# Why is Gauss' Law for Electric Fields still applicable when $\vec{E}=kr^3\hat{r}$?

Isn't Gauss' Law for electric fields $=\frac{q_{enc}}{\epsilon_0}$derived based on the assumption that the $r^2$ (one from $d\vec{S}_{spherical}$ and the other from $\vec{E}$) cancel, otherwise the flux would depend on the radius of the sphere and we would need to know the relation between $k$ and $q_{enc}$?

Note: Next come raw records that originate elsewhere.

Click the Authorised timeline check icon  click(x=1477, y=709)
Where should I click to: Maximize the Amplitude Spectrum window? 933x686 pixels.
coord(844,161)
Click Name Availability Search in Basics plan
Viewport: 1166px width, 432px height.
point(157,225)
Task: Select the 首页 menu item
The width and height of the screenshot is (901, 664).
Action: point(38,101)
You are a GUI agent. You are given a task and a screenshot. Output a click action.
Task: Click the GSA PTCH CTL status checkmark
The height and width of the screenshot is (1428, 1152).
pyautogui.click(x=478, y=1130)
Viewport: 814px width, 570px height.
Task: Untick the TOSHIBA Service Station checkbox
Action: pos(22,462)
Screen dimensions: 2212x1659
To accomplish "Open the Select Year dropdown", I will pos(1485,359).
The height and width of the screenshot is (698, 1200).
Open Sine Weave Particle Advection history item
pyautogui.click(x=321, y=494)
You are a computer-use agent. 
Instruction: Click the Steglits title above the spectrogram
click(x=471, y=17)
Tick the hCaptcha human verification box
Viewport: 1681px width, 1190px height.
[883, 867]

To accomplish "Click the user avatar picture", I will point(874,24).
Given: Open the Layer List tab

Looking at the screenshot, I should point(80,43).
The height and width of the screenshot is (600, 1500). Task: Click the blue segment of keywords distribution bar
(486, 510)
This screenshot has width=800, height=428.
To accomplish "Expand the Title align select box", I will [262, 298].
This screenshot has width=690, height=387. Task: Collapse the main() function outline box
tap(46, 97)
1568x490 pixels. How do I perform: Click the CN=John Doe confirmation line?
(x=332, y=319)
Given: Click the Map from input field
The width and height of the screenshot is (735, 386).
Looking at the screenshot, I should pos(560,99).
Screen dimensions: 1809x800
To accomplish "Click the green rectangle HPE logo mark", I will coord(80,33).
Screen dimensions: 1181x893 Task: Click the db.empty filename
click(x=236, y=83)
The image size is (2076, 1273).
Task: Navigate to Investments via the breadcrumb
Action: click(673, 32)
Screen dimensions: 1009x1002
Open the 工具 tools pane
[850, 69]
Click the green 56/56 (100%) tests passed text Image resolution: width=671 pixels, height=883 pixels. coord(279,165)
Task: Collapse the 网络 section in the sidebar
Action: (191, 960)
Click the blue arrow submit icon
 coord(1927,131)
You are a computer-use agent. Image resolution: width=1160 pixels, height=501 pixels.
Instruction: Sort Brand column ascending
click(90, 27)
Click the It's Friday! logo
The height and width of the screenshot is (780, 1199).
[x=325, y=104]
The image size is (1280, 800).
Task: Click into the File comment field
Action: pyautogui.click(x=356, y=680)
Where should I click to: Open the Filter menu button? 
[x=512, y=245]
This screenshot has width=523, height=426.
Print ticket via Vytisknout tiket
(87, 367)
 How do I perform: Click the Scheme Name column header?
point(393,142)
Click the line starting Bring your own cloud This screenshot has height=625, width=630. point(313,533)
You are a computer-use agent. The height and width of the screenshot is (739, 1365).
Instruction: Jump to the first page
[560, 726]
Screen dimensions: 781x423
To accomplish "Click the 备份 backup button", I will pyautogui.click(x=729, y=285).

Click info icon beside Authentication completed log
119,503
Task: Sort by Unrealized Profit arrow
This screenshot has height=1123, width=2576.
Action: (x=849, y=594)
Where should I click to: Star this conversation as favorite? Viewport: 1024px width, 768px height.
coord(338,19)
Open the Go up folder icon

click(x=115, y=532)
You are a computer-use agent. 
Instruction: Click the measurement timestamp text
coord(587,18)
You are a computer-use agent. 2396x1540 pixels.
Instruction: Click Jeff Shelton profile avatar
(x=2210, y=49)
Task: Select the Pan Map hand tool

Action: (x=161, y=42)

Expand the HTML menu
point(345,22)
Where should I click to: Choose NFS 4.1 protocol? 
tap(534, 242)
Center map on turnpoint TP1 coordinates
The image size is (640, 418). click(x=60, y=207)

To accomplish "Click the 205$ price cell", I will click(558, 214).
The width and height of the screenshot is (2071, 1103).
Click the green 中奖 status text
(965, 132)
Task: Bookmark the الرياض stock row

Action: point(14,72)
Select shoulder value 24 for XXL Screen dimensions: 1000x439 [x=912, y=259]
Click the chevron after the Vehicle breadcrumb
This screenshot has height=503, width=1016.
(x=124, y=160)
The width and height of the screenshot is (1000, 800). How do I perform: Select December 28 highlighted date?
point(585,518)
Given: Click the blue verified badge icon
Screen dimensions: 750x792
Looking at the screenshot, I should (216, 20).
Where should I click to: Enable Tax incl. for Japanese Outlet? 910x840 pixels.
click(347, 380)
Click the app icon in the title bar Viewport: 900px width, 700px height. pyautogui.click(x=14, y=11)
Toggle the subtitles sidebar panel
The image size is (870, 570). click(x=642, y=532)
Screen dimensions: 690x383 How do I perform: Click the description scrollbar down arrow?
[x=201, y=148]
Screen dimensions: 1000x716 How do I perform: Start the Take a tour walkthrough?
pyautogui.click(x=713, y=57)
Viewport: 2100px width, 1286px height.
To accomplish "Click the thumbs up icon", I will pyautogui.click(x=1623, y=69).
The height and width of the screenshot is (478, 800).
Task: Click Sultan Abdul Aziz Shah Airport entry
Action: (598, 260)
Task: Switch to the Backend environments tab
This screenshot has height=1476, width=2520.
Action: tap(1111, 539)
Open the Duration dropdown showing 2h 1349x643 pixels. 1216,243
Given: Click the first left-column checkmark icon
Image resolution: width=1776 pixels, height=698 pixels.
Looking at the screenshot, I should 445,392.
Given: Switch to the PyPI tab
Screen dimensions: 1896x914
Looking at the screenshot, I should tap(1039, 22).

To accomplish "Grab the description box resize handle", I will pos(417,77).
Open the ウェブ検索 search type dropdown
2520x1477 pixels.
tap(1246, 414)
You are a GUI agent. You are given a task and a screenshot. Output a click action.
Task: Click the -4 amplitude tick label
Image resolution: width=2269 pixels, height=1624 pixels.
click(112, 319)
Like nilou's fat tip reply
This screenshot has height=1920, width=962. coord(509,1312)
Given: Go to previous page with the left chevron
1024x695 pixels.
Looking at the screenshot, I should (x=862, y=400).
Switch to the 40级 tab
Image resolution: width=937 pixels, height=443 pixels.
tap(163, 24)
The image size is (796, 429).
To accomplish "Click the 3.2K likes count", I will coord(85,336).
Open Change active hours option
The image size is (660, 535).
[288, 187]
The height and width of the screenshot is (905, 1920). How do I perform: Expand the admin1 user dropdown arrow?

It is easiest to see that $\Phi_E = \oint \vec{E} \cdot d\vec{a} = \frac{q_{enc}}{\epsilon_0}$ for spherical volumes surrounding point charges, and that's generally how it's justified to students. But in fact, it holds for for *all* volumes and charge configurations (not just spherical volumes surrounding point charges). And if you buy that, you can then show that $\vec{\nabla} \cdot \vec{E} = \rho/\epsilon_0$; in other words, the two statements are equivalent. The way to show this (informally) is as follows:

Imagine a cuboid spanning the coordinates $[x, x+\Delta x]$, $[y, y+\Delta y]$, and $[z, z+\Delta z]$. We will assume that $\Delta x$, $\Delta y$, and $\Delta z$ are "small" in some appropriate sense. The net flux through the faces whose normals are in the $x$-direction is approximately $$ \Phi_{E,x} \approx [E_x(x+\Delta x, y, z) - E_x(x,y,z)]\Delta y \Delta z = \frac{E_x(x+\Delta x, y, z) - E_x(x,y,z)}{\Delta x} \Delta x \Delta y \Delta z \approx \frac{\partial E_x}{\partial x} \Delta V $$ where $\Delta V \equiv \Delta x \Delta y \Delta z$. Note that the fluxes have opposite signs because the face at $x$ has normal $-\hat{\imath}$ while the face at $x +\Delta x$ has normal $+\hat{\imath}$. Similarly, the net fluxes through the pairs of faces facing in the $y$ and $z$ directions are $$ \Phi_{E,y} \approx \frac{\partial E_y}{\partial y} \Delta V \qquad \Phi_{E,z} \approx \frac{\partial E_z}{\partial z} \Delta V $$ respectively. Thus, the total flux through these surfaces is approximately $$ \Phi_E = \left( \frac{\partial E_x}{\partial x} + \frac{\partial E_y}{\partial y} + \frac{\partial E_z}{\partial z} \right) \Delta V = (\vec{\nabla} \cdot \vec{E}) \Delta V. $$ And if Gauss's Law holds for this volume, which holds a charge $\Delta q$, then we have $$ (\vec{\nabla} \cdot \vec{E}) \Delta V \approx \Phi_E = \frac{\Delta q}{\epsilon_0} \quad \Rightarrow \quad \vec{\nabla} \cdot \vec{E} \approx \frac{1}{\epsilon_0} \frac{\Delta q}{\Delta V} \approx \frac{\rho}{\epsilon_0}. $$ All of the "approximately equals signs" above become exact equalities in the limit that $\Delta x, \Delta y, \Delta z \to 0$.